Per the letter of the law, we are equals, but its spirit has suffered, because our society does not accord everyone the requisite respect of equals in daily life. We consistently compartmentalize and treat accordingly. It happens quietly amongst us, through the seemingly mundane, the everyday: when we treat hired labor as servants instead of as keepers of our homes, when we interact with manual labor every day and never wonder whether their children go to school, when the rat race manifests itself on our roads, when 25 percent of Lok Sabha members have criminal records but were still allowed to run for office (and were even elected by their constituents!) These actions pollute our ethical norms and result in a culture of arrogance and impunity that permeates amongst those who have, and those who have very much.
Society interacts with business, and vice versa; the two are interlinked. Corporate culture and ethics are functions of the social setting within which they operate. Perhaps if we held ourselves to higher ethical standards in our personal lives, we would expect and demand the same from one another in the workplace. Perhaps then a whistle-blower would have emerged sooner from within the ranks at Satyam.
So what happens now?
On the issue of governance, the SEBI’s reaction has been largely geared towards restoring foreign investor confidence in the Indian market. The bells for reform are ringing once again, but this is an election year. Even if fortune were to favor a bill in Parliament and it were to pass as legislation, if it is not enforced according to its intent, it will be just another piece of paper. What is needed is more than a swift stroke of legislation, what is needed is policy, which, even in the best circumstances, takes time to formulate and implement. So, chances are that, this year, the repairs will be largely kneejerk – they will be band-aids, just enough to carry us through the election season but not enough to address root causes. It will be interesting to note whether any of the candidates this year will even bother to include governmental reform on the agenda. I, admittedly quite pessimistically, think probably not, though it would be nice to be proven wrong.
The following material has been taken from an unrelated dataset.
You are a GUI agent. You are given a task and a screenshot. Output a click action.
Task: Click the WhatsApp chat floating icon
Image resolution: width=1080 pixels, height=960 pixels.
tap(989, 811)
These are hard times and everyone is confessing, be it to fraud, or to participating in the binge of credit and risk taking of the last decade. Reactions toward corporate malfeasance in the west have been directed largely towards two groups: the perpetrators themselves and the regulators. However, reactions toward Satyam were directed at much more. Foreign investors and the press have questioned boardroom culture, corporate standards in India overall, the ability of the judicial system to effect reform, and the overall health of corporate governance in all of India’s 9,000 listed companies.
Some of these concerns may be exaggerated – ironically, the SEBI is the one institution that seems to have been given the stamp of approval for its swift action in this scandal. The agency fared better than its equivalent in the States, the SEC, which has been derided for negligence. It is clear that India is measured differently. Whether or not this is right is, to me, irrelevant, because many of the concerns raised by the international community are similar to those that we ourselves have raised before. We may not have been the direct perpetrators of this fraud, but just as the real estate crash revealed the consequences of a collectively relentless pursuit of the American dream, Satyam showed once again that ethics in the private and public spheres of our society are long overdue for reform. We would be amiss to not take note of this.